A l'occasion de la rentrée littéraire 2016, Samir Ouazzene présente son ouvrage, "La république magique" (Fayard), co-écrit avec Jean-Eric Boulin, réflexion autour des promesses et des limites de la république Française.
Je quitte mon domicile, un matin sans intrigue. Le métropolitain, les moments de marche, le maigre voyage jusqu'au lieu de travail. Je jouis d'être parmi les corps. Il me font de l'effet avec leurs peaux précieuses, leurs cols de chemise. Je les regarde souffler, fermer les yeux, remettre un habit en place. Les gestes tendres affluent au visage. Derrière, le pourrissement est en marche. Je frémis à l'idée de mort, des taches dans l'étoffe des poumons, d'une douleur suspecte dans le coude.
Il s’est passé un événement. J’ai découvert la couleur de ma peau, blanche.

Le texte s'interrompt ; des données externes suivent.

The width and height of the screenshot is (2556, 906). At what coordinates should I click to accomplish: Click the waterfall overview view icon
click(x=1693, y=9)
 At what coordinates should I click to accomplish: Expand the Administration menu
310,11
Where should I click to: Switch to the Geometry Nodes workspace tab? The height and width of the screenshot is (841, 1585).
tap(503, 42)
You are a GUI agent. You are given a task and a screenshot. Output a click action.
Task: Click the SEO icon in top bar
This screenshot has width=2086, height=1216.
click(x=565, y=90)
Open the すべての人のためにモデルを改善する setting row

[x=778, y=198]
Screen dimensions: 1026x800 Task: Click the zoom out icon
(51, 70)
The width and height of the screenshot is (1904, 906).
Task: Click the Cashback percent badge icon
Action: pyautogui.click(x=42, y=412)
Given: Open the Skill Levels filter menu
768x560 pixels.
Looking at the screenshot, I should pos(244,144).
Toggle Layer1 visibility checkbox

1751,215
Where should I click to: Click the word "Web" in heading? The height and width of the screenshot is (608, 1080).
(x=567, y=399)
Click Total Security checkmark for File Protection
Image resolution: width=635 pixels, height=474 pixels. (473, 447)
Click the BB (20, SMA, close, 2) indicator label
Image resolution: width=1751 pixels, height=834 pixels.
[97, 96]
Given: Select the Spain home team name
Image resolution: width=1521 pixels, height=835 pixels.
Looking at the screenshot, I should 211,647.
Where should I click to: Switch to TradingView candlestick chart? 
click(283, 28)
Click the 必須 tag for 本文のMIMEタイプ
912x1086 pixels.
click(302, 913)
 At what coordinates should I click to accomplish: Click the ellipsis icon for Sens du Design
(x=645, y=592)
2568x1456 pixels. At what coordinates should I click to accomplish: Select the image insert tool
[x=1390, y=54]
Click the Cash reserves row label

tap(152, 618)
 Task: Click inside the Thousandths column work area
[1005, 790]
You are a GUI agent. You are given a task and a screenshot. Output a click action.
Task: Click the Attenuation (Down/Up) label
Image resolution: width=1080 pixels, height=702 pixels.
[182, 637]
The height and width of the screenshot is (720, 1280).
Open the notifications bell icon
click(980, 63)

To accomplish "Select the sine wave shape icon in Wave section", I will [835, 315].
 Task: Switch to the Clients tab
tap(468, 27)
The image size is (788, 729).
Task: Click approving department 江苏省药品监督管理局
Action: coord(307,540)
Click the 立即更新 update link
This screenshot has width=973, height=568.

Je suis blanc et je n’ai pas d’identité. Je ne cesse de me répéter cette phrase, comme un talisman. Je suis blanc et je n’ai pas d’identité. C’est ce déficit qui m’a fait reculer devant l’Arabe de la gare, m’effondrer lors des enterrements païens, décroître comme je le fais depuis la mort de A. La gêne de croiser dans le couloir les Noirs s’explique à cette aune. Je sens qu’ils ont une identité supérieure à la mienne. Je n’ai pas de ressources. Il y a ce vide en moi, et je suppose qu’il est partout chez les Blancs. J’ai l’impression que je ne puis rien convoquer qui me dépasserait, ni culture, ni glorieuse origine, ni sacré. Juste de la honte, et du chagrin. Mon être au monde est carié. Aucune identité collective respectable ne m’attend pour y coucher ma douleur. Je ne parle même pas de la française, ce mensonge. L’identité vient de la peau. Cet anachronisme est encore vrai. Je suis rempli de malaise.
" An-an-an.
--- Calme.
--- Andrea.
--- Quoi ?
--- L'homme à ta droite...
--- Oui.
--- C'est Gabriel Matzneff.
--- Quoi ? "
C'était lui. Il a vu que je l'avais vu. Il m'a paru flatté que je le reconnaisse. Il m'a tendu son visage, comme une fesse, avec un vilain sourire, tout tordu. Sa peau était écarlate. J'ai eu un mouvement de recul. Toute une vie française m'est revenue. Les années 80 dans la douceur de l'enfance. Les plateaux de télévision saturés de fumée de cigarette. La victoire de 1981. Le cri de joie de mon père. La foule à la Bastille, en pantalons en tergal, en blousons en cuir. Les coiffures disco des Arabes.
Yann Guillois voudrait rencontrer le peuple dans la littérature. Dans cette insurrection à faire, il y aurait les mains jaunes des Noirs, combien leurs tranches sont épaisses sur les barres des métros, les mères de famille pauvres qui ressortent de chez Lidl, les sacs pleins d'une nourriture qui fait péter, les premiers travailleurs de l'amiante d'Aulnay-sous-Bois que l'Etat a fait crever de la plèvre, les mères africaines, le boubou éclatant, qui traversent tristes comme des girafes la cité des 4000. Mais non, rien, le peuple n'est nulle part.
Rien ne remonte des profondeurs, de la colère des Arabes et des Noirs, de l'impuissance des Blancs, de tous ceux qui sentent en eux le sang jeune bouillir pour rien, de la haine de tous pour tous, de l'envie de mort et du désir de fusion. Rien ne filtre. Mer d'huile. Monopole de la surface.
Andrea avait toujours voulu un enfant, contrairement à moi. Je ne voulais pas laisser de trace. Je ne voulais pas non plus fabriquer un vivant pour l'envoyer à la mort. La domination sur un enfant me paraissait totale et cela non plus, je ne le voulais pas. C'était au-dessus de mes forces.